- Information provided:
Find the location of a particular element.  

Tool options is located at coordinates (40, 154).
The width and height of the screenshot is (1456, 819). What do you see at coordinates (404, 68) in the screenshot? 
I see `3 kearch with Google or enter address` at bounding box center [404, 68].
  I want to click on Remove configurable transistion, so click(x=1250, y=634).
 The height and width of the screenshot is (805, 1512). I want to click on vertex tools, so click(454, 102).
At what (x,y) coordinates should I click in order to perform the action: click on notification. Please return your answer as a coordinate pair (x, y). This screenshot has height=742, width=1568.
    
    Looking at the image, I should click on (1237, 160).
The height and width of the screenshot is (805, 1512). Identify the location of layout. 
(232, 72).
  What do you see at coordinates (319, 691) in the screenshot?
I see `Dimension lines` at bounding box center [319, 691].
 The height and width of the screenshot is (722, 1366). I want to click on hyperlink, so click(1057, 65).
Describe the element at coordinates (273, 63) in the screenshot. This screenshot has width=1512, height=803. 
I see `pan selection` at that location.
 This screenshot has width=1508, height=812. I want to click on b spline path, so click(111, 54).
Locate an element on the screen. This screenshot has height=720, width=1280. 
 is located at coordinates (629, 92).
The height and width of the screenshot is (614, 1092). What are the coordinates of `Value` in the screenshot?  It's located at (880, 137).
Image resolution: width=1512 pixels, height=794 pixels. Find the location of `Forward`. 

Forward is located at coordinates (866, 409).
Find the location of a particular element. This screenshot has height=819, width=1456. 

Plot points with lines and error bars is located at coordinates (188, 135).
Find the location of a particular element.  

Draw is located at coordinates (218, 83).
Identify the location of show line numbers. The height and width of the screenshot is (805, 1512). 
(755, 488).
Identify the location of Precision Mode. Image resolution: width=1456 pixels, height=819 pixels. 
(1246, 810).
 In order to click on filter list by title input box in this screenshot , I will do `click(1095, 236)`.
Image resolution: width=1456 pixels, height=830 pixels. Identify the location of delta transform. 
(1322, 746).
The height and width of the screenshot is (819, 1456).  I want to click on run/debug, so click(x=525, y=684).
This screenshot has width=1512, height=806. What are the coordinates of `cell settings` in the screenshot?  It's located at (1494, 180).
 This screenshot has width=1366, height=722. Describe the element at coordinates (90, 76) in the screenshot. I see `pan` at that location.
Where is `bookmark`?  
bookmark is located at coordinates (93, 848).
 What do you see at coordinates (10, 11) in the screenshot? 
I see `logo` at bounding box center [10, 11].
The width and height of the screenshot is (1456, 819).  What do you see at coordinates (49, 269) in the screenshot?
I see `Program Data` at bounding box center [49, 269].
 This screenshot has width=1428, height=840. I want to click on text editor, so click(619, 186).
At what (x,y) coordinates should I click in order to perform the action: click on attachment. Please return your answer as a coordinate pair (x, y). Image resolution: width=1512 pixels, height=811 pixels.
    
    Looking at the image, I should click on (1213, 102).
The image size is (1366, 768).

- Task prompt: Write out the rows again with every "particular element" swapped for "specific item", leaving everything else as it is.

- Reply to the task:
Find the location of a specific item.  

Tool options is located at coordinates (40, 154).
The width and height of the screenshot is (1456, 819). What do you see at coordinates (404, 68) in the screenshot? 
I see `3 kearch with Google or enter address` at bounding box center [404, 68].
  I want to click on Remove configurable transistion, so click(x=1250, y=634).
 The height and width of the screenshot is (805, 1512). I want to click on vertex tools, so click(454, 102).
At what (x,y) coordinates should I click in order to perform the action: click on notification. Please return your answer as a coordinate pair (x, y). This screenshot has height=742, width=1568.
    
    Looking at the image, I should click on (1237, 160).
The height and width of the screenshot is (805, 1512). Identify the location of layout. 
(232, 72).
  What do you see at coordinates (319, 691) in the screenshot?
I see `Dimension lines` at bounding box center [319, 691].
 The height and width of the screenshot is (722, 1366). I want to click on hyperlink, so click(1057, 65).
Describe the element at coordinates (273, 63) in the screenshot. This screenshot has width=1512, height=803. 
I see `pan selection` at that location.
 This screenshot has width=1508, height=812. I want to click on b spline path, so click(111, 54).
Locate an element on the screen. This screenshot has height=720, width=1280. 
 is located at coordinates (629, 92).
The height and width of the screenshot is (614, 1092). What are the coordinates of `Value` in the screenshot?  It's located at (880, 137).
Image resolution: width=1512 pixels, height=794 pixels. Find the location of `Forward`. 

Forward is located at coordinates (866, 409).
Find the location of a specific item. This screenshot has height=819, width=1456. 

Plot points with lines and error bars is located at coordinates (188, 135).
Find the location of a specific item.  

Draw is located at coordinates (218, 83).
Identify the location of show line numbers. The height and width of the screenshot is (805, 1512). 
(755, 488).
Identify the location of Precision Mode. Image resolution: width=1456 pixels, height=819 pixels. 
(1246, 810).
 In order to click on filter list by title input box in this screenshot , I will do `click(1095, 236)`.
Image resolution: width=1456 pixels, height=830 pixels. Identify the location of delta transform. 
(1322, 746).
The height and width of the screenshot is (819, 1456).  I want to click on run/debug, so click(x=525, y=684).
This screenshot has width=1512, height=806. What are the coordinates of `cell settings` in the screenshot?  It's located at (1494, 180).
 This screenshot has width=1366, height=722. Describe the element at coordinates (90, 76) in the screenshot. I see `pan` at that location.
Where is `bookmark`?  
bookmark is located at coordinates (93, 848).
 What do you see at coordinates (10, 11) in the screenshot? 
I see `logo` at bounding box center [10, 11].
The width and height of the screenshot is (1456, 819).  What do you see at coordinates (49, 269) in the screenshot?
I see `Program Data` at bounding box center [49, 269].
 This screenshot has width=1428, height=840. I want to click on text editor, so click(619, 186).
At what (x,y) coordinates should I click in order to perform the action: click on attachment. Please return your answer as a coordinate pair (x, y). Image resolution: width=1512 pixels, height=811 pixels.
    
    Looking at the image, I should click on (1213, 102).
The image size is (1366, 768).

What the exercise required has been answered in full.